━━━━━ MATERIAL TO PROCESS ━━━━━
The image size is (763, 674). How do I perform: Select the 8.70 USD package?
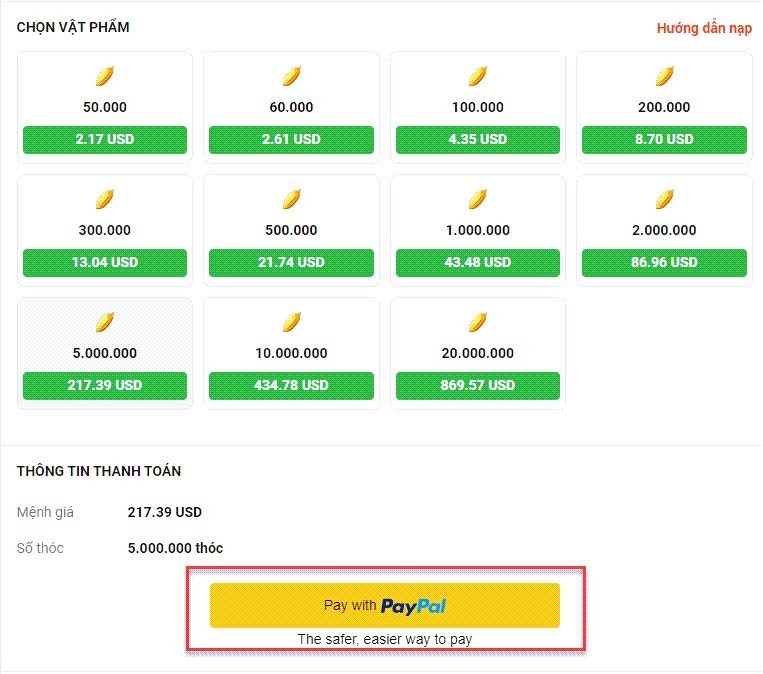pos(664,140)
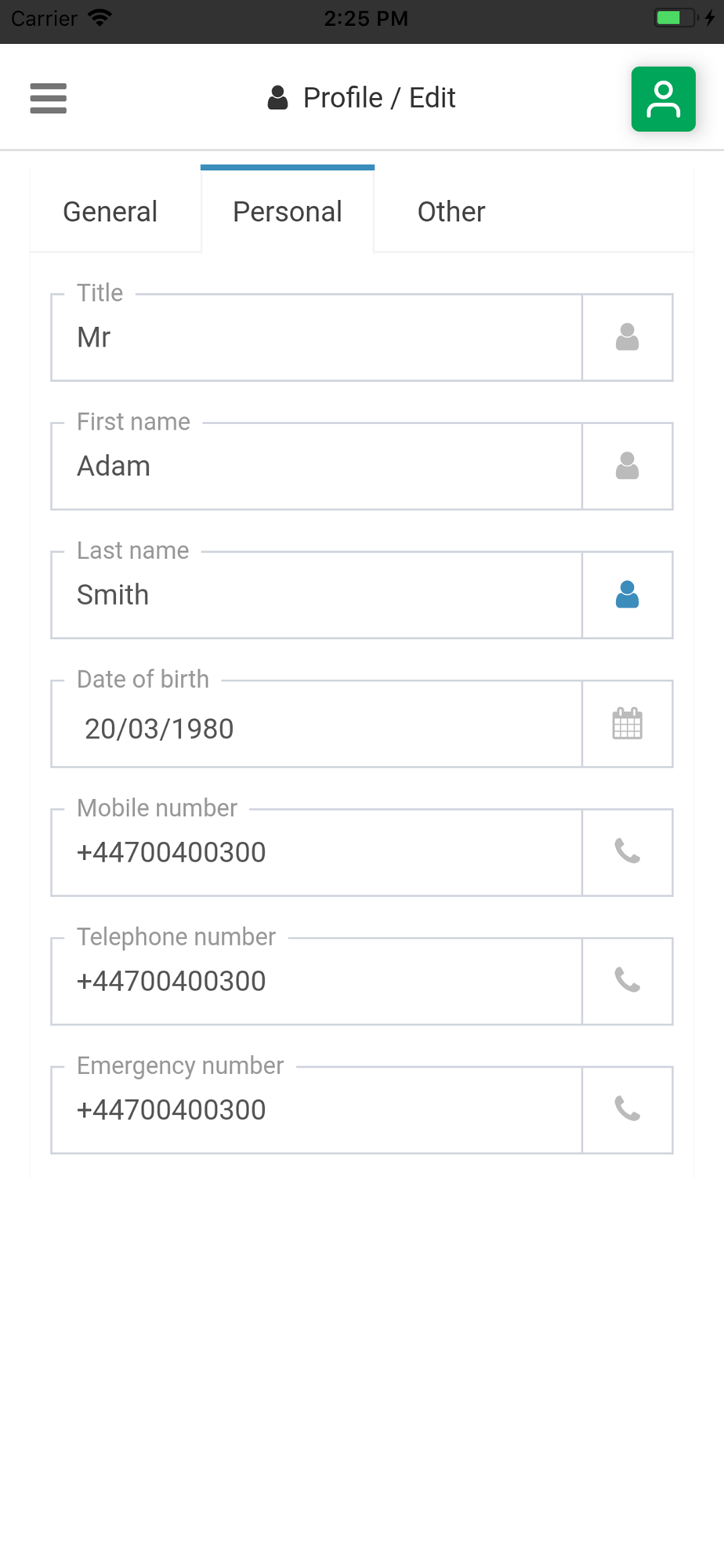
Task: Click the person icon beside Title field
Action: coord(627,338)
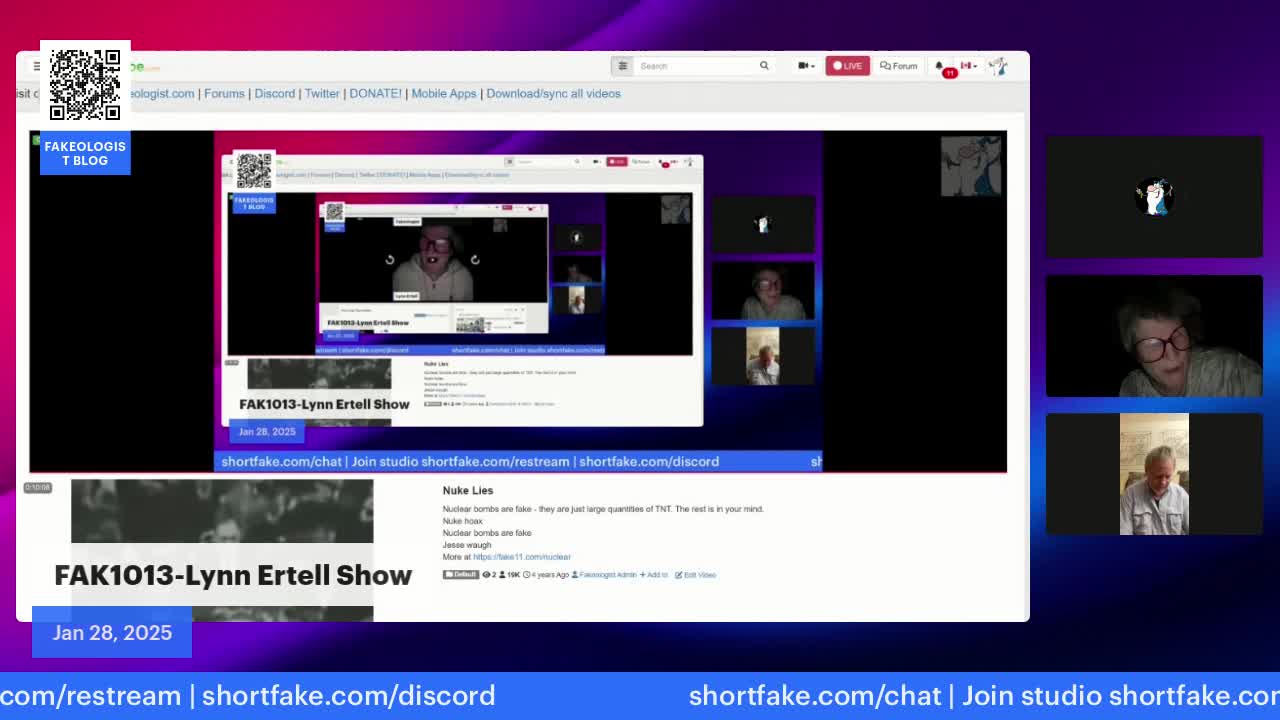Open the Twitter link

coord(322,93)
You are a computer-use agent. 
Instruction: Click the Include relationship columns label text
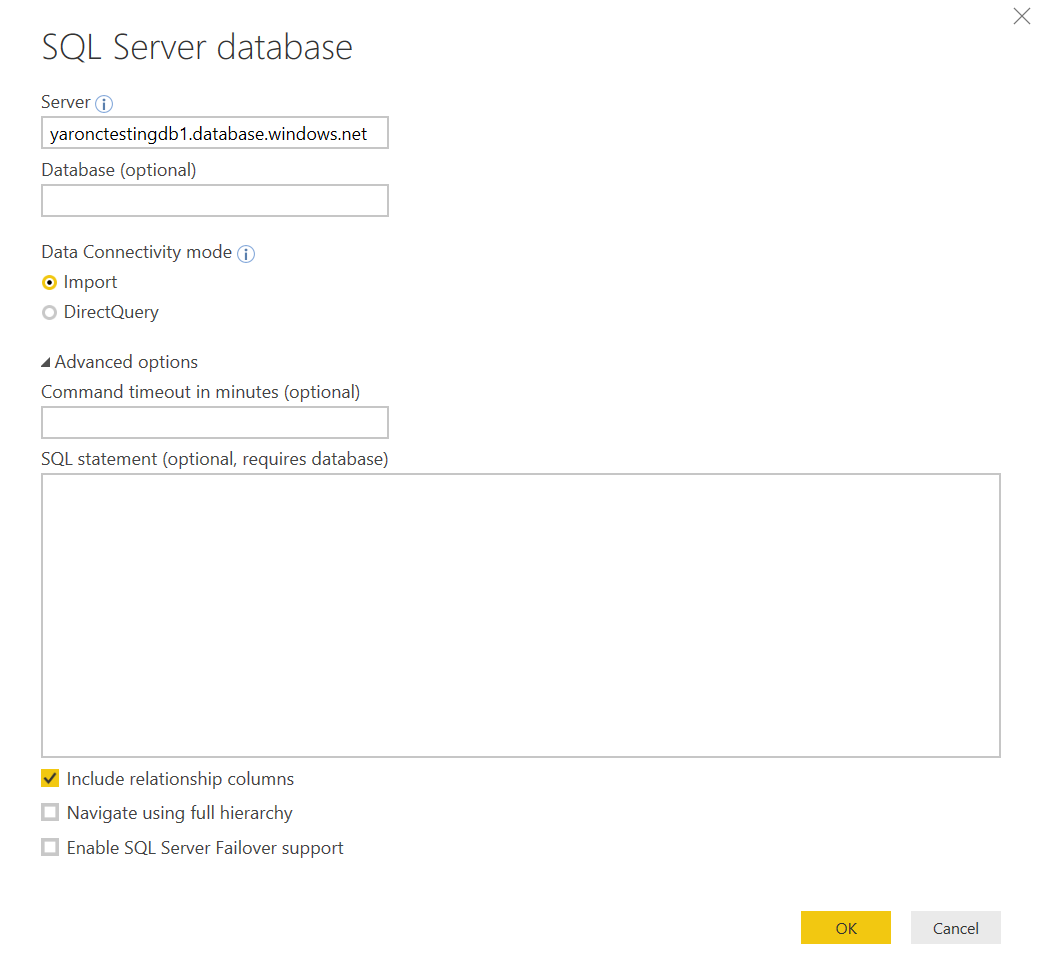[180, 779]
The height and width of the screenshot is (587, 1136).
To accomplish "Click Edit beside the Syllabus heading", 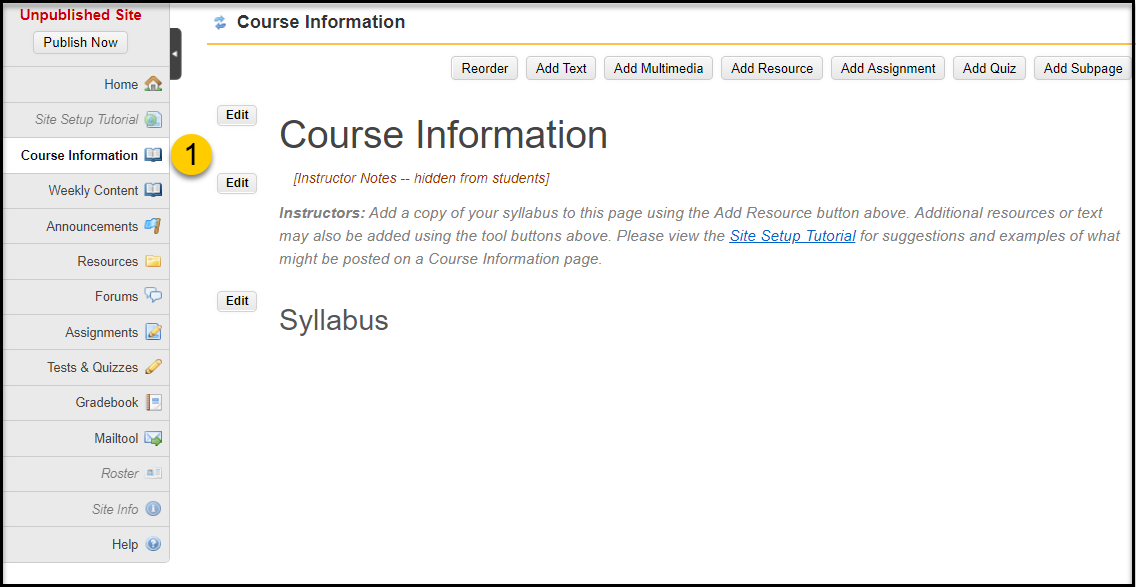I will (x=237, y=301).
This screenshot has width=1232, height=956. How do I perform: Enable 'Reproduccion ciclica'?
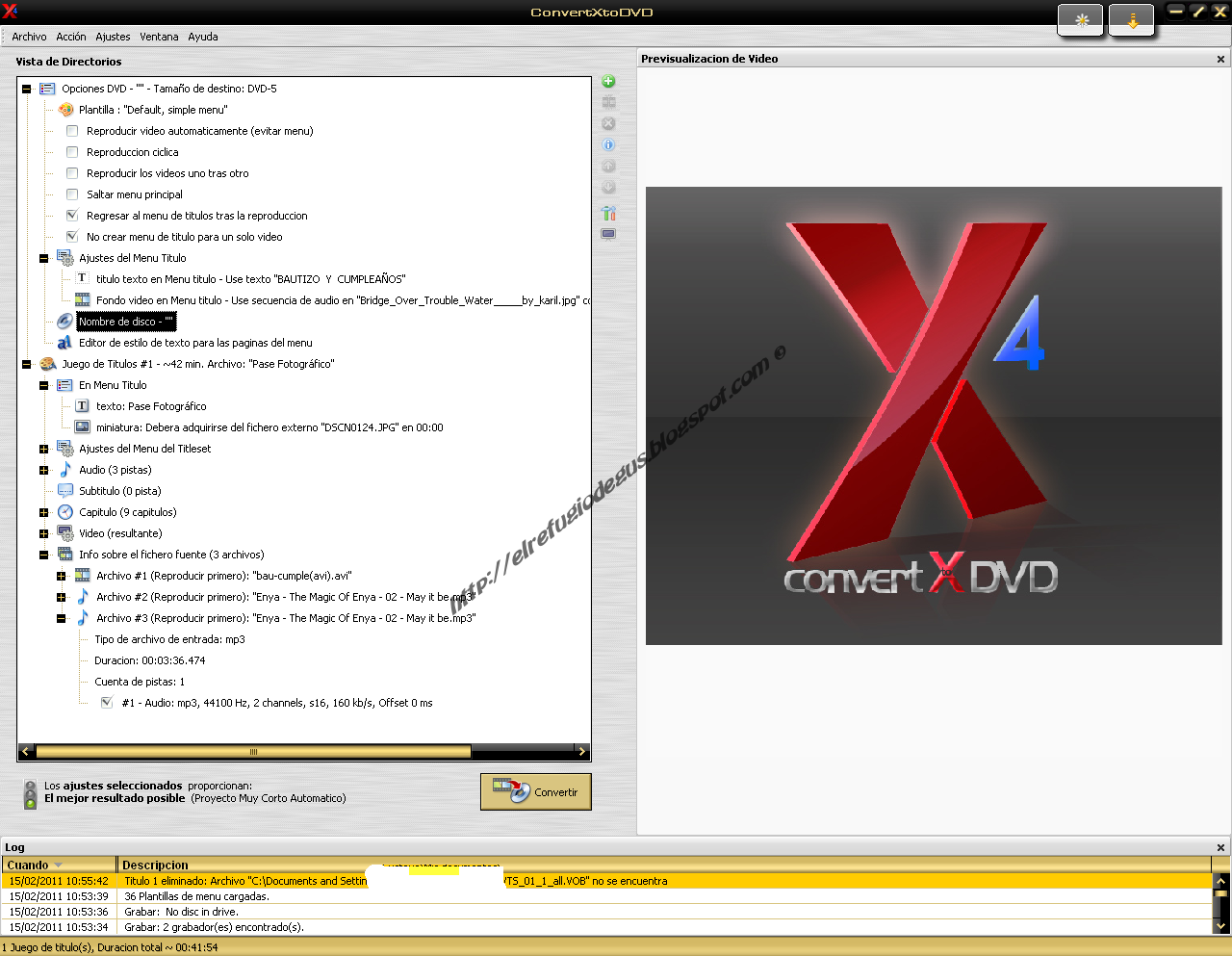[x=72, y=151]
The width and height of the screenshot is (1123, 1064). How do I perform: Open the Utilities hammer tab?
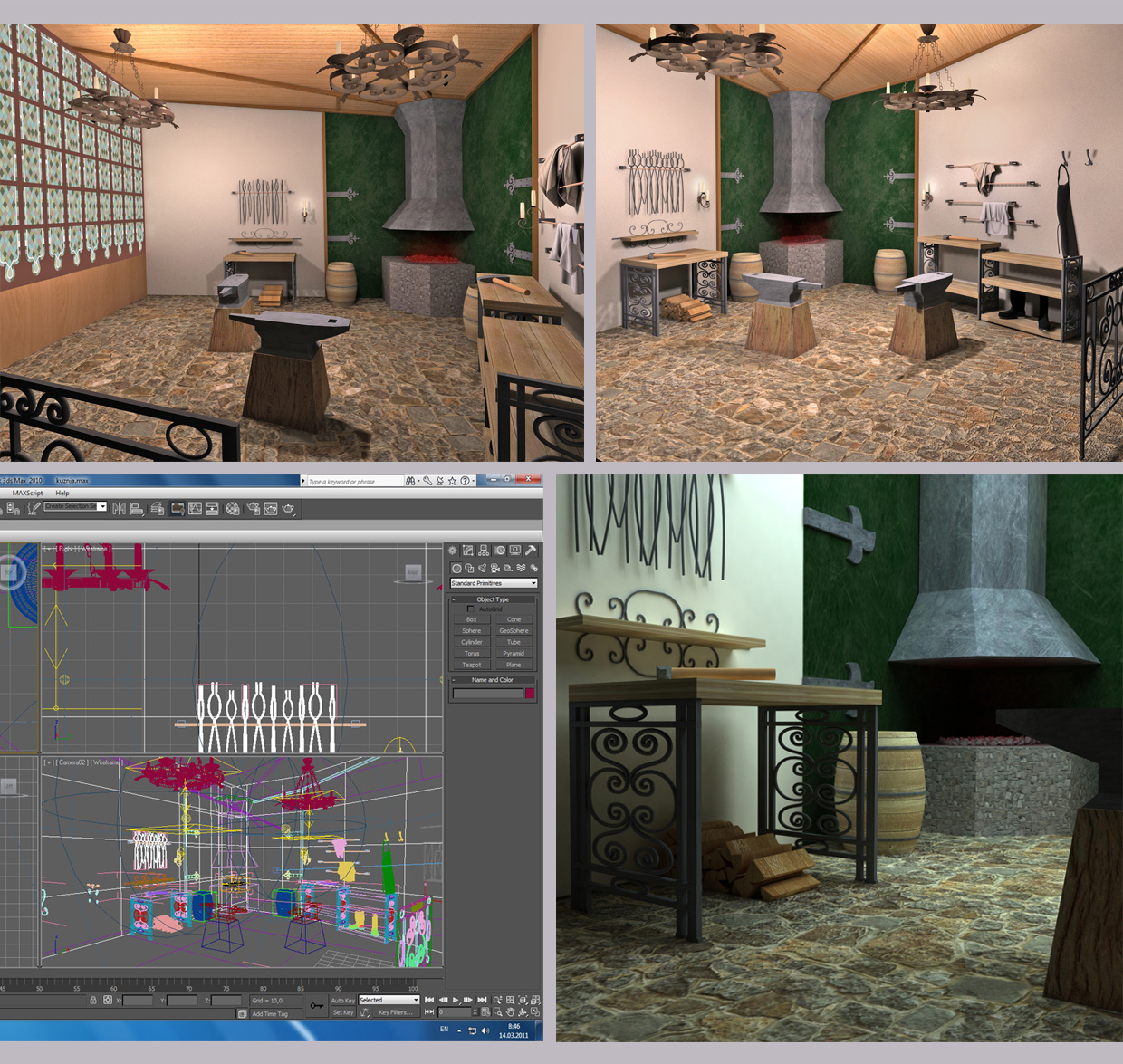(x=531, y=551)
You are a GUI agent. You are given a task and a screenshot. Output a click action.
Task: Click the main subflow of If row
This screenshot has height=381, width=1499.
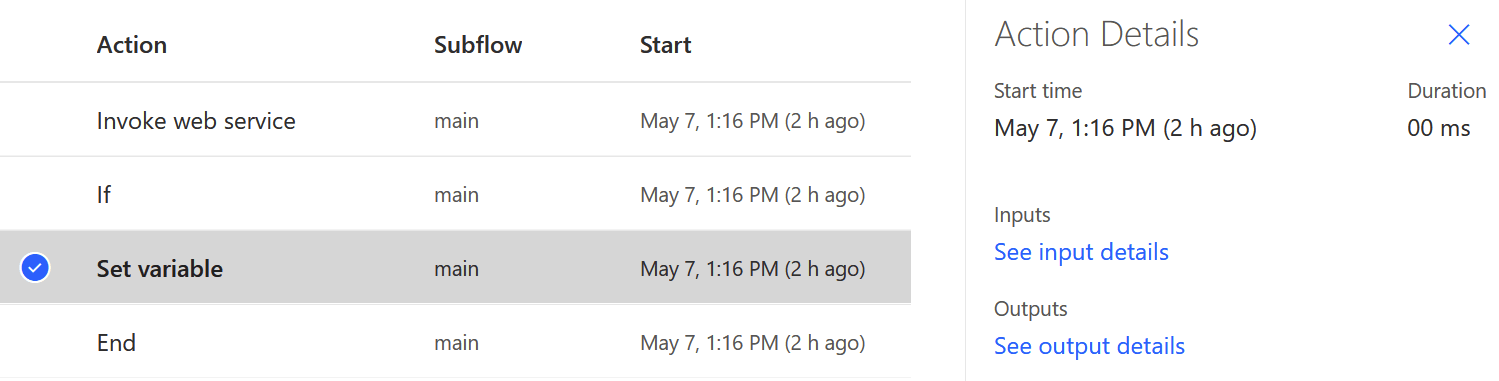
━━━━━
Respond with a single number, namely how many lines of the entries contain the word "agent".

• **SOLUTION TO THIS PROBLEM**:
2